The legal action, filed at the U.S. District Court in San Francisco, California Friday, names Chad Hurley, Steve Chen, and Jawed Karim as defendants. The three co-founded in February 2005 what would go on to become the fifth most popular website in the world and Google’s second largest acquisition in November 2006. It has been widely reported that Google forked out a hefty $1.65 billion USD to acquire YouTube.
The lawsuit cites documented evidence of Karim mentioning in various interviews that the inspiration for YouTube came from the “Nasty” singer’s role in Nipplegate, the infamous 2004 Super Bowl half-time incident during which her breast was exposed.
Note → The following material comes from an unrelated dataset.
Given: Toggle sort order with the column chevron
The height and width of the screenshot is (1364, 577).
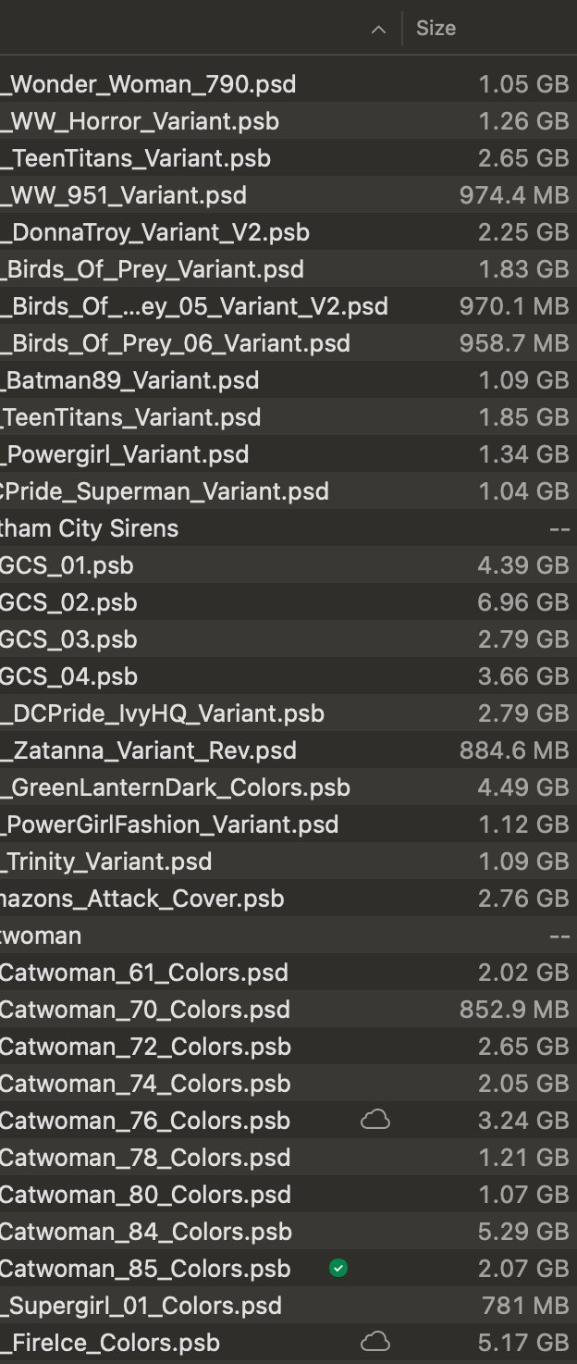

Karim has said he could not easily find video clips of Jackson’s “wardrobe malfunction” online at the time, which led to the idea of a video sharing site.
“Without Nipplegate, there would be no YouTube. Without Janet Jackson, there would be no Nipplegate. For all intents and purposes, Janet Jackson is the muse of YouTube.”
The singer is invoking the State of California’s Unfair Business Practices Act to demand proper compensation following the provision of an extremely profitable business venture idea, and has arrived at the requested amount after factoring in interest, stock trends and other industry variables.
Jackson’s primary lawyer Blair G. Brown said the requested compensation amount of $348 million USD is “a mere pittance in the grand scheme of things,” alluding to YouTube’s continued growth and success.
“Let it be clear to everyone that Ms. Jackson is not doing this for the money. She is doing this in the name of fairness,” said Brown. “Without Nipplegate, there would be no YouTube. Without Janet Jackson, there would be no Nipplegate. It’s as simple as that.”
“For all intents and purposes, Janet Jackson is the muse of YouTube,” Brown added. “It is but a fair thing to compensate the muse.”
The defendants could not be reached for their immediate comments, but lawyers for both Hurley and Karim have made statements denouncing the “frivolous lawsuit,” saying they hope the Supreme Court of California would send it to trial “just to show plaintiff how stupid this really is.”
This year marks the tenth anniversary of the Super Bowl incident, which caused widespread uproar in conservative America and resulted in a Federal Communications Commission fine of $550,000 being levied against CBS, the network that aired the controversial event. The fine was later overturned by a federal appeals court. Jackson has since released three studio albums and a greatest hits compilation, and married billionaire tycoon Wissam Al Mana in 2012.